Both Kohut and Independent Democratic Club President Darlene Tangney said that voter turnout was high — 8,000 residents of Long Beach alone, or 27 percent of registered voters. Both attributed the turnout in part to opposition to a constitutional convention, and said that the local victories also reflected Democratic sweeps in Nassau County and the Town of Hempstead, including a win by Long Beach City Manager Jack Schnirman, who defeated Republican Steve Labriola in the race for county comptroller.
“We are so proud of Long Beach Democrats, and pushing Jack Schnirman and Laura Curran over the top,” Tangney said. “It was incredible — what a county sweep. We were energized as Democrats — I’ve never seen anything like it.”
Long Beach Republican Committee Chairman Jim Moriarty said that his slate did well in traditional Republican strongholds such as the West End, Canals and Westholme neighborhoods.
“With all of the different candidates running, it was a crowded field in which all the opposition was divided, and the incumbents were able to take advantage of that,” Moriarty said. “I always believed John Bendo was going to be a strong candidate from the beginning. Clearly, residents are opposed to the way things are being done in City Hall. There were a lot of people — even Bendo’s people — who wanted to see change at City Hall.”
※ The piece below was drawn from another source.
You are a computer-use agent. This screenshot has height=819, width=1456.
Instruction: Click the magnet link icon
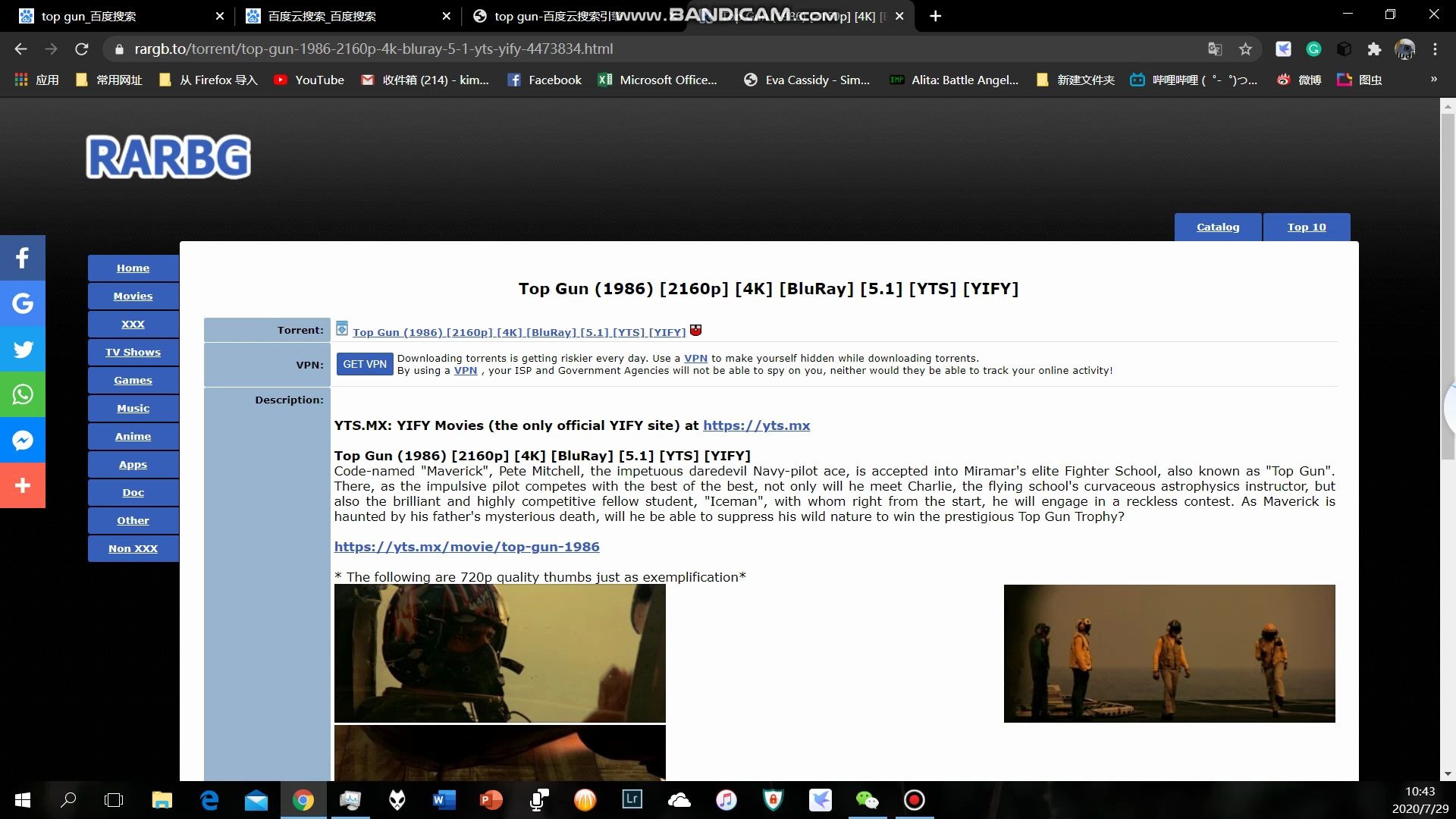pos(695,330)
Mandel, who was first elected in 2011 as part of a Democratic sweep that took control of City Hall, said that one of his top priorities would be to continue to move forward with state-funded flood protection projects along Reynolds Channel and other resiliency measures, while Diamond said she would continue to work with her fellow council members to deliver balanced budgets and expand the tax base.
“I’m thrilled to have an opportunity to continue serving the residents of Long Beach and continue the progress that we started,” Mandel said. “I think the turnout showed that people are, overall, happy with the direction of the city, and I’m excited to continue working with the council and John Bendo, and I look forward to everybody working together to do what’s in the best interests of the city.”
“It feels great to have been elected by the people of Long Beach,” added Diamond. “I’m honored to have the support and trust of so many people across our city. Now, the real work begins, and I’m looking forward to working with my colleagues to continue to deliver meaningful change and results across our community.”
In a message on Facebook, both Jones and Tozer thanked their supporters and congratulated the winners. “A huge congratulations to Scott Mandel, Chumi Diamond and John Bendo for being the voice of Long Beach,” Tozer wrote. “I know you will all do the right thing for Long Beach and our future.”